Téhéran qui en tire profit pour tenter de tenir à distance les harcèlements stratégiques américains, devient ainsi un des enjeux les plus sensibles de la rivalité globale entre Washington et Pékin.
Objectivement, l’Europe soucieuse de remettre en selle l’accord nucléaire avec l’Iran et intéressé par le gaz de « South Pars » appuie les initiatives chinoises.
En revanche, Moscou pour qui les hydrocarbures iraniens menacent ses ventes vers l’Europe et vers la Chine s’en inquiète.
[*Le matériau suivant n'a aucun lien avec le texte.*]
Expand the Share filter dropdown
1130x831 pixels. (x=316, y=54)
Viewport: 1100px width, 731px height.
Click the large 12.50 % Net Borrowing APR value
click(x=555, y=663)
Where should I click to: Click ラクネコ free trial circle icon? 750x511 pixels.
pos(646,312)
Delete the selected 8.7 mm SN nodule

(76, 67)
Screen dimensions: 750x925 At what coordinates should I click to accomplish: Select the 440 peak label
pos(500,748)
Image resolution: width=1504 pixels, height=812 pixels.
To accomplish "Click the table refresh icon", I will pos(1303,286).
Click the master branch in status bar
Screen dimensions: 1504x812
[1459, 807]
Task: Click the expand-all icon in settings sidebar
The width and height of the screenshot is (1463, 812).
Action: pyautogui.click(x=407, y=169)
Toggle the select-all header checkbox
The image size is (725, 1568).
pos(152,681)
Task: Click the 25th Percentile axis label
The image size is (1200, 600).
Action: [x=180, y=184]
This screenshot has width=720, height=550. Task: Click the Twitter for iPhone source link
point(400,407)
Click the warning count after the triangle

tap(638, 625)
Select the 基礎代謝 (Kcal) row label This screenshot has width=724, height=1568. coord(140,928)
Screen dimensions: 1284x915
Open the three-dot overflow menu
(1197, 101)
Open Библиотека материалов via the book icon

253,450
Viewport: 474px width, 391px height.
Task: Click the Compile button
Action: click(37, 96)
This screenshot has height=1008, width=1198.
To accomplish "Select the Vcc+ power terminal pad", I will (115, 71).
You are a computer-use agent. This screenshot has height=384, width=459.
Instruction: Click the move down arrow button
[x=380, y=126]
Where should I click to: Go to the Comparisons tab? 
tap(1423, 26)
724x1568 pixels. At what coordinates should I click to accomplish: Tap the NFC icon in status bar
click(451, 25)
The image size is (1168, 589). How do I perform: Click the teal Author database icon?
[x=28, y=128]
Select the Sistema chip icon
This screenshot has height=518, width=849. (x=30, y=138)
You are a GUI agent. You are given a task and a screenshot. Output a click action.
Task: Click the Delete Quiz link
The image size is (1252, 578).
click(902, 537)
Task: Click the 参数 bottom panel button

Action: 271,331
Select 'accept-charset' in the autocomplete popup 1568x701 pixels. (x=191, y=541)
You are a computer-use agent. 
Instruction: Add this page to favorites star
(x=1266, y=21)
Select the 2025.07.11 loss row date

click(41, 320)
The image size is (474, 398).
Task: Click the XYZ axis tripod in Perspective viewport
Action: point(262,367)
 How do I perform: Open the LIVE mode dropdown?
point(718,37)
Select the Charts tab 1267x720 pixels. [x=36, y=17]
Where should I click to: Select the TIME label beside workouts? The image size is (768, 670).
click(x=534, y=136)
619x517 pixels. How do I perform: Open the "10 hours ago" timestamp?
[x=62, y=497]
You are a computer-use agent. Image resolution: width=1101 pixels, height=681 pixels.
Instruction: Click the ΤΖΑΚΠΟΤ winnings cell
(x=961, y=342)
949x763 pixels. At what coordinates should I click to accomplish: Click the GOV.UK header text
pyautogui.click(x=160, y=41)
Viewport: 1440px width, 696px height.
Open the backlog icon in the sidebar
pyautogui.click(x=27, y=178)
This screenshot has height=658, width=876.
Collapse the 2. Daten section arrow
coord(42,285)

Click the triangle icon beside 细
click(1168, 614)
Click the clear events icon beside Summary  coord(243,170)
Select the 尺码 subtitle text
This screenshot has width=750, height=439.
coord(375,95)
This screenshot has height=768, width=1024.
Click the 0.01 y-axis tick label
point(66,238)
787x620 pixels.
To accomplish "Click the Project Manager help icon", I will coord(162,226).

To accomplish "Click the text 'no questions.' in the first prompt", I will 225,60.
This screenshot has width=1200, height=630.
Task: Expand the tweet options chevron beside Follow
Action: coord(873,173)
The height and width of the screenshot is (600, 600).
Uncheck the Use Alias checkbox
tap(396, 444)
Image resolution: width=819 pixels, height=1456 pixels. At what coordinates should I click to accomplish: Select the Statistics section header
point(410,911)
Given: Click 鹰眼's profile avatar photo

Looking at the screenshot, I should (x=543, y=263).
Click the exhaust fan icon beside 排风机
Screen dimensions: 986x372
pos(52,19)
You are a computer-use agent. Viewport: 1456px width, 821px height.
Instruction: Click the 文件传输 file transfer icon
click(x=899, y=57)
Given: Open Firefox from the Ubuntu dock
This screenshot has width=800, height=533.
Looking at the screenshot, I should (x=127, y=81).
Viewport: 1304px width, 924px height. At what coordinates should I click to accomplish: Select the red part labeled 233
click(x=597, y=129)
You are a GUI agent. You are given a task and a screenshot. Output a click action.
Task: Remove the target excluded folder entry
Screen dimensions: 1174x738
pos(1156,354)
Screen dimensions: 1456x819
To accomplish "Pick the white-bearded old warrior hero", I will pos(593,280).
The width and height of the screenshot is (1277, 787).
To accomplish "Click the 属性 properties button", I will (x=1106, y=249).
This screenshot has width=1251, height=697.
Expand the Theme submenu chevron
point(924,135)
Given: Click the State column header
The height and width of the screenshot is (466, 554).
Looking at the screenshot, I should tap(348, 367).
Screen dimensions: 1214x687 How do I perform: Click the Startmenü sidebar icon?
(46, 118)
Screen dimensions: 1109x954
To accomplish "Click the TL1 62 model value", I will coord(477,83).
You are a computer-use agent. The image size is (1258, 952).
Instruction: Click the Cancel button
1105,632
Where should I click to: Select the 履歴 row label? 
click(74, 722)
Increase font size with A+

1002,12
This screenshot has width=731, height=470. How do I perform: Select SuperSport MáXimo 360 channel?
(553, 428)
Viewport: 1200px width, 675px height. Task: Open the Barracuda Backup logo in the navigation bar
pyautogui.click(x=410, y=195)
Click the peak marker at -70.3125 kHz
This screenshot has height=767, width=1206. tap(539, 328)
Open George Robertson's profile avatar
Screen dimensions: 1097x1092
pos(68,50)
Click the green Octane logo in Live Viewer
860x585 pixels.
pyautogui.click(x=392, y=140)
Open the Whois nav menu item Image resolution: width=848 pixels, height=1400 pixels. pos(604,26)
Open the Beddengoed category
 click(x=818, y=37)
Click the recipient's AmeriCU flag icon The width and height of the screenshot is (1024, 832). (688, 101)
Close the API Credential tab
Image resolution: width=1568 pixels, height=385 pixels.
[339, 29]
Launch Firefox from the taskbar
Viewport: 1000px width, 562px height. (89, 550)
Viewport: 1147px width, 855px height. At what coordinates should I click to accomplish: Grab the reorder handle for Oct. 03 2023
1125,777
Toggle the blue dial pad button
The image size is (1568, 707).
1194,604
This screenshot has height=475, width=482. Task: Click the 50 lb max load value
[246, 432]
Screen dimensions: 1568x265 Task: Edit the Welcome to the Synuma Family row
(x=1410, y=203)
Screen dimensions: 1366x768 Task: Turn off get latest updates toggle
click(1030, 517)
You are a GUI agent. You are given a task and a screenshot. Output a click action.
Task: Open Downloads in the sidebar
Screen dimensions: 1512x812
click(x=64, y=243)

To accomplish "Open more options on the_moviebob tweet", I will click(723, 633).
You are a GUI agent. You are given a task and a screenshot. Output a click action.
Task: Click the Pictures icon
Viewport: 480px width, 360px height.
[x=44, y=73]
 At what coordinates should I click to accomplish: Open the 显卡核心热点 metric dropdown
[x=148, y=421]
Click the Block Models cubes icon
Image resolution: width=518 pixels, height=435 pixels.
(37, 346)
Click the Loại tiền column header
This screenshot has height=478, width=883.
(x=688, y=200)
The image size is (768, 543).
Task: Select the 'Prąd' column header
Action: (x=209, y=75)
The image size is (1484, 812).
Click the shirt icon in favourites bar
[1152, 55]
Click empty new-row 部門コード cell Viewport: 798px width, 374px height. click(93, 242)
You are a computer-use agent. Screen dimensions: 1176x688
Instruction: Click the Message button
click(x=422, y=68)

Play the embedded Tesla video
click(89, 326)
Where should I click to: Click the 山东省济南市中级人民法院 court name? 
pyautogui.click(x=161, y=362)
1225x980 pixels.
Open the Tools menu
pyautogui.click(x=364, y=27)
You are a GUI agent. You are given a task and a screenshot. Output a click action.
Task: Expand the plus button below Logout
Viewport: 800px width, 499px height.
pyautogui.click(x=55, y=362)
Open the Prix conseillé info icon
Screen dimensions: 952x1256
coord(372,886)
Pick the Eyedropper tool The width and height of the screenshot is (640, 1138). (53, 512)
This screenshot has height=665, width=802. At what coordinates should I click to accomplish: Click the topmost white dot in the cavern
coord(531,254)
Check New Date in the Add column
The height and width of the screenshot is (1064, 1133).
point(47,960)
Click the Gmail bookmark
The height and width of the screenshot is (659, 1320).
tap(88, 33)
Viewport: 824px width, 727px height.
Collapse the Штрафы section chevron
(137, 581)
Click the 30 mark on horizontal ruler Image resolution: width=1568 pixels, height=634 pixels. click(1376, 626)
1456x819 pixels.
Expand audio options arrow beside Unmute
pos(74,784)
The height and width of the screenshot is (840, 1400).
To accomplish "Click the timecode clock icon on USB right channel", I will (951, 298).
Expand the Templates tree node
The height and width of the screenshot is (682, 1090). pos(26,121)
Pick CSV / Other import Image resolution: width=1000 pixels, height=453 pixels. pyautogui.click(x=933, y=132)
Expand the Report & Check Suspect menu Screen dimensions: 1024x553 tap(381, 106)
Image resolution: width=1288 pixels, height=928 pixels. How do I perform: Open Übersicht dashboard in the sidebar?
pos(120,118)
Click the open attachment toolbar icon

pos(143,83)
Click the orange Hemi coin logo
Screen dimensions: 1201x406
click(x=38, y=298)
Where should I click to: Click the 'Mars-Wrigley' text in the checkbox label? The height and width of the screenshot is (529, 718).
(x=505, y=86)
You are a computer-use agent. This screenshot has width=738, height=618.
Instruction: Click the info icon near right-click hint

Au passage notons que cette angoisse russe est parmi d’autres un des ferments empoisonnés qui, de l’intérieur minent l’alliance entre Pékin et Moscou.
Enfin, s’il est vrai que l’opportunisme des actuelles stratégies de la Chine répond à ses besoins immédiats de ressources, en même temps qu’à l’intention présente de défier l’Amérique pour lui signifier qu’elle ne peut exercer sur elle les mêmes coercitions que sur ses alliés européens et arabes, les relations entre Pékin et Téhéran, n’en sont pas moins enracinées dans la très longue histoire de la Perse et de l’Empire chinois.
En prenant de l’altitude on constate qu’au-delà des chocs de l’histoire, ce qui domine c’est la constance de leur connivence, parfois au prix de coopérations dont la nature toxique est une des racines de la crise actuelle.